Monday, December 18, 2006

Not Dead Yet



According to American Conservative Magazine, it appears I spoke a little too soon in my tentative praise for George W Bush for helping to usher in the death of the neo-conservative movement.

Sadly, I have to agree with Scott McConnell of AmConMag:
This election season ends with neoconservatism widely mocked and openly contemptuous of the president who took its counsels. The key policy it has lobbied for since the mid-1990s—the invasion of Iraq—is an almost universally acknowledged disaster. So one can see why the movement’s obituaries are being written. But the group was powerful and influential well before its alliance with George W. Bush. In its wake it leaves behind crises—Iraq first among them—that will not be easy to resolve, and neocons will not be shy about criticizing whatever imperfect solutions are found to the mess they have created. Perhaps most importantly, neoconservatism still commands more salaries—able people who can pursue ideological politics as fulltime work in think tanks and periodicals—than any of its rivals. The millionaires who fund AEI and the New York Sun will not abandon neoconservatism because Iraq didn’t work out. The reports of the movement’s demise are thus very much exaggerated.


McConnell is correct in positing that neo-conservatives have many more lives to burn through, before their (ironically) near-sighted ideology has run its course. They are masters at denying culpability -- too eager to align themselves with any next power base that can (or will) further their cause. McConnell rightfully points out their history in latching onto either Party -- Democratic or Republican -- in order too further the implementation of their worldview. Indeed, their history proves it, despite that it may not always have been a cakewalk:
Sen. Henry "Scoop" Jackson was the archetype, a "labor" Cold War Democrat and the man who originally brought Richard Perle and Paul Wolfowitz to Capitol Hill. A force in the Senate, Jackson could delay or even thwart policies he opposed, and he (and aide Richard Perle) did a brilliant job of tying Henry Kissinger’s détente policy in knots in the mid-1970s. But that was the power to negate, not create. Jackson induced sleep on the stump, as his two presidential bids revealed. Replacing him as the great hope for the neocons was Daniel Patrick Moynihan, the New York-born Harvard professor who was, in the 1960s and ‘70s, a flamboyant and often brilliant intellectual. But once elected to the Senate in 1976, Moynihan proved a disappointment, turning out to be not remotely as hawkish as neoconservatives expected.

For the older neocons, with backgrounds as Democrats and even socialists, embracing the Republican Party always seemed a date on the wild side. But not so for those now under 60, who came of political age under Reagan. Republican ties were natural. And as the experience with the Clinton transition demonstrated, crossing the floor to the Democrats will not be easy.

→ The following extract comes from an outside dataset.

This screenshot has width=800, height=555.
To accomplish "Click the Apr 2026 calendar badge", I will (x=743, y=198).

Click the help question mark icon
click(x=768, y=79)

But if Bush has failed them, what options remain? Joe Lieberman has less national appeal than Henry Jackson did, and once you have been embedded in the Pentagon and the vice president’s office, forays from the Senate will seem a weak brew. John McCain is another matter, and if Americans can be persuaded that the solution to their Middle East, terrorism, and other diplomatic dilemmas lies in more troops and invasions, neoconservatism will have springtime all over again.

What's most ironic about this chameleon-like political agility and Party-hopping is that for all of their self-proclaimed moral clarity and 'noble' long-term vision of an American-style global peace, the practical application of their approach means more day-to-day emphasis on political self-preservation than on long-term planning to achieve their lofty goals. Hence the failed war in Iraq, back-stabbing, and relentless continuation of smearing political opponents.

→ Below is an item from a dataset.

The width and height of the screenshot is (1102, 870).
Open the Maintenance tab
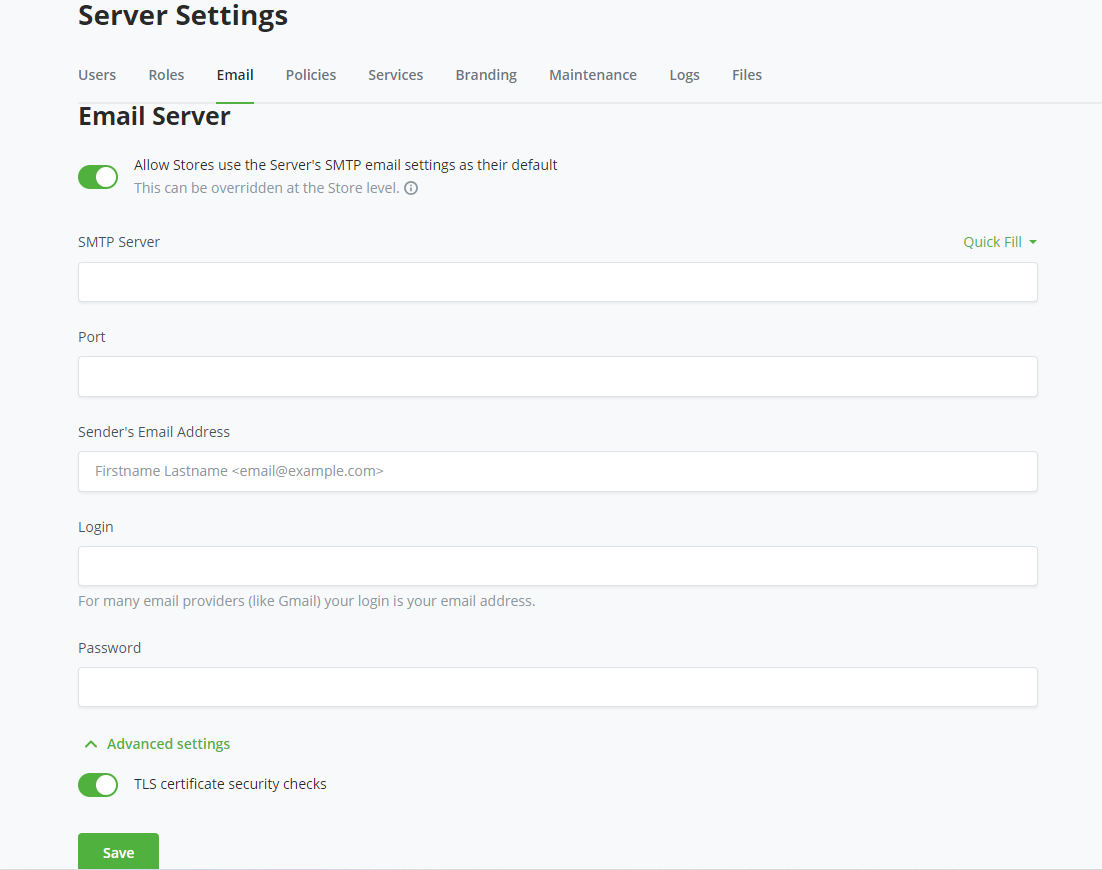pos(593,75)
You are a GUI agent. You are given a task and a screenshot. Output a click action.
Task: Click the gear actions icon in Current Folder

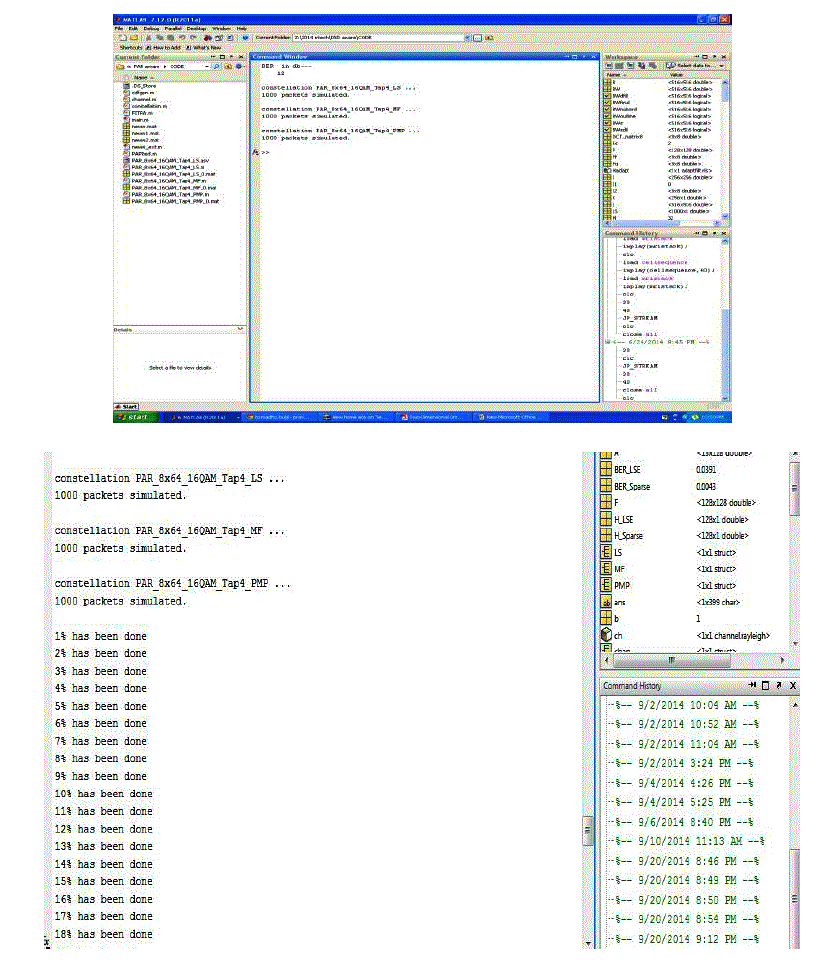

This last point -- that neocons are adept masters at the all-too-effective political smear machine -- is also partly why their alliance with Bush/Rove made so much sense to their political opposition despite the historical, perceived political differences noted above:
What won’t be dropped is the neoconservatives' attachment to Israel and the tendency to conflate the Jewish state’s interests (as defined in right-wing Israeli terms) with America’s. So one can look forward to neoconservative agitation on two fronts: a powerful campaign to draw the United States into a war to eliminate Iran’s nuclear potential and an equally loud effort in support of maintaining Israeli dominance over the West Bank and denying the Palestinians meaningful statehood. Those who argue effectively for a more even-handed American policy towards Israel and Palestine will risk the full measure of smears linking them to historical anti-Semitism.

Example? Look no further than last week.

Could someone please find a way to permanently kill these things?